Tara, nipote carissima,
non hai idea di quanto tu sia fortunata a poter frequentare l’università . Moltissime famiglie sono troppo povere per affrontare una spesa del genere. Sarebbe uno spreco scellerato non approfittare della possibilità che la vita ti ha offerto.
Detesta ciò che ha scritto: frasi perbeniste, pompose, saccenti. Strappa la pagina. I suoi pensieri tornano una volta di piú alle fotografie. Quella che preferisce, esposta sulla toeletta, ritrae Tara in piscina, a nove anni. In due pezzi rosa, è in equilibrio sull’orlo del trampolino, pronta a tuffarsi. Ha il viso colmo di terrore e di euforia.

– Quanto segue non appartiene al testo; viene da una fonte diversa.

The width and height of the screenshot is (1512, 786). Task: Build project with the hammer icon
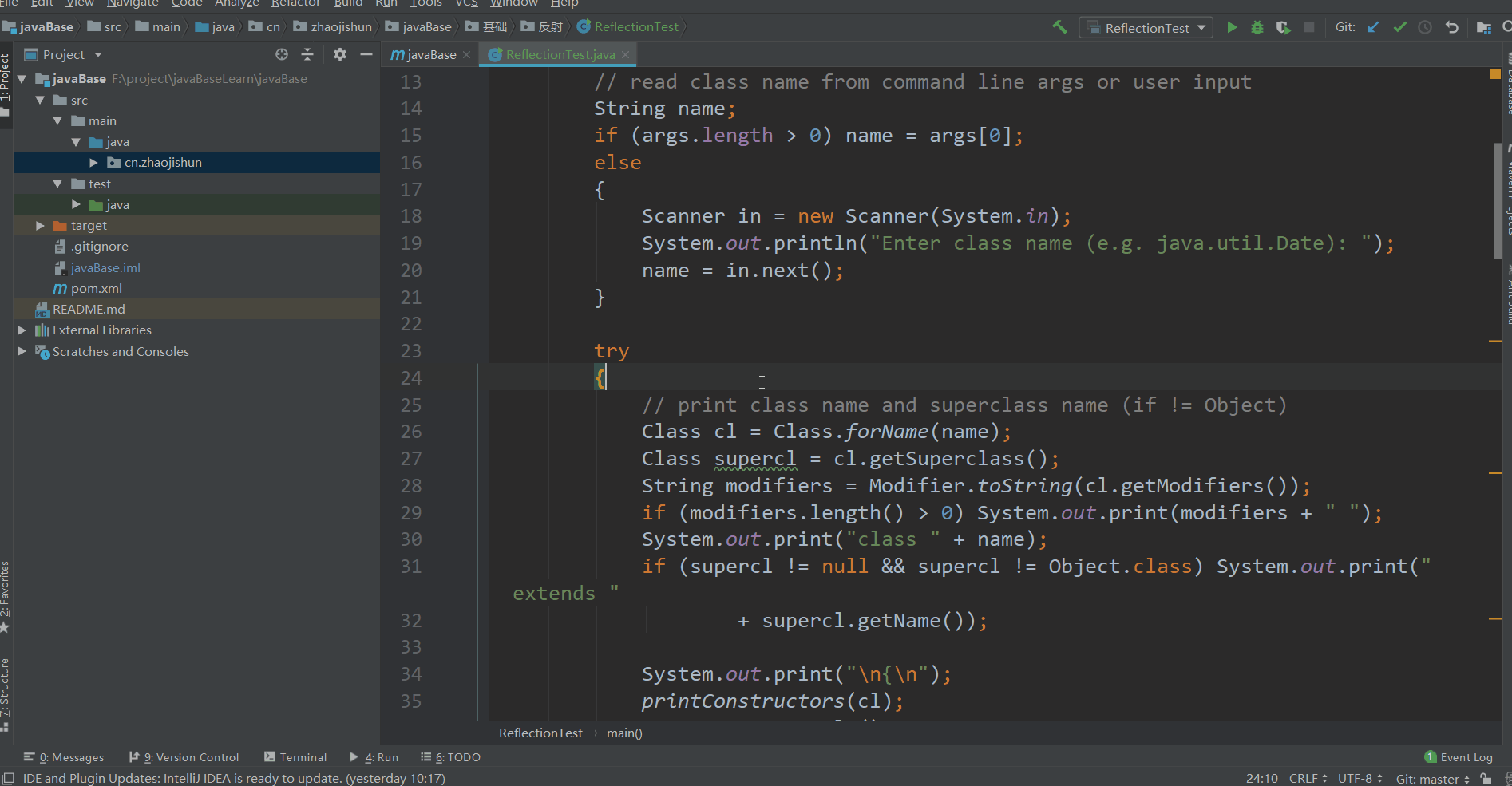[1059, 27]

Come le conosce bene Sabitri, certe sensazioni.
Il suo tuffo nell’ignoto ebbe inizio, come tante cose in Bengala, con un vassoio di dolci. Ha dimenticato molti particolari di quell’epoca – a pochi anni dall’indipendenza, quando lei era appena diciassettenne – ma quel vassoio lo ricorda con chiarezza: pesante, d’argento massiccio, con un bordo aguzzo in rilievo che le tagliava le dita mentre lo reggeva lungo il sentiero fangoso seguendo la madre, che ne reggeva uno simile. Durga teneva la schiena curva. Durante il tragitto, le sporgenze delle sue vertebre andavano su e giú sotto il logoro corpetto del sari. Era la piú strenua lavoratrice che Sabitri conoscesse. Se non fosse stato per lei, la famiglia sarebbe andata in rovina da un pezzo, perché il padre era il tipo d’uomo di cui il mondo si approfitta regolarmente. Guardando la madre, Sabitri sentiva dentro di sé un subbuglio di emozioni, un misto di tristezza, rabbia e amore.

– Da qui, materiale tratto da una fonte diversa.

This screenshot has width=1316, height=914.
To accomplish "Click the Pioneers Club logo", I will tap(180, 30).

I vassoi appartenevano ai Mittir, le persone piú ricche del villaggio. Sui margini era inciso il loro nome, per scoraggiare i ladri, o forse come una sorta di proclamazione. La padrona di casa, Leelamoyi, aveva ordinato i dolciumi per un pranzo formale. I Mittir avevano un cuoco, un bramino fatto venire da Kolkata, ma i dolci di Durga, famosi in tutto il villaggio, erano di gran lunga migliori di qualsiasi dessert fosse capace di preparare lui. E Leelamoyi doveva avere sempre il meglio.

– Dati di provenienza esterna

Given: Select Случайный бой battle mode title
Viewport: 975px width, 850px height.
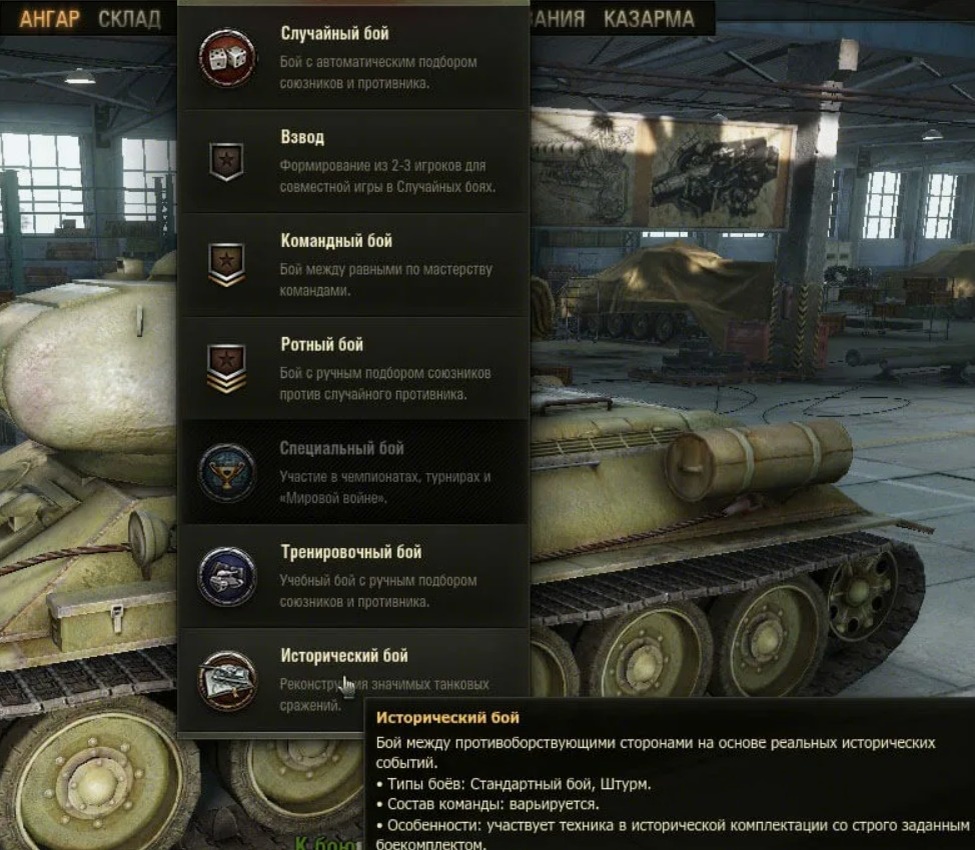Looking at the screenshot, I should pos(335,33).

Sabitri non voleva accompagnare la madre. Leelamoyi, che abitava a Kolkata e veniva al villaggio solo in occasione delle feste perché non poteva evitarlo, era famigerata per la lingua tagliente, il temperamento imprevedibile e l’alta considerazione che aveva di sé. Avrebbe senz’altro rimarcato quanto fosse cresciuta Sabitri, sottolineando il fatto che se i genitori non si fossero affrettati a prendere provvedimenti, non sarebbero riusciti a trovarle un marito. Ma non c’era nessun altro in grado di aiutare Durga. La sorella di Sabitri era troppo piccola. Il padre lavorava al tempio, dove svolgeva le mansioni di sacerdote part time. E anche se fosse rimasto a casa, avrebbe rilevato nel suo tono mite e sorpreso che quelli non erano compiti da uomo. Perciò era toccata ancora una volta a Sabitri, che sudava in preda all’irritazione, sforzandosi di non mettere i piedi nello sterco di vacca.
Nelle stanze dei Mittir l’aria era fresca e umida grazie ai giunchi bagnati che coprivano le finestre. Due cameriere manovravano grandi ventagli di fronde di palma. Leelamoyi, circondata da un branco di pettegole, aveva adagiato la propria considerevole mole su un divano di seta a fiori. Doveva essere di ottimo umore, perché assaggiò i dolci, li dichiarò buoni e consegnò a Durga un fascio di rupie senza contarle. Poi squadrò Sabitri da capo a piedi.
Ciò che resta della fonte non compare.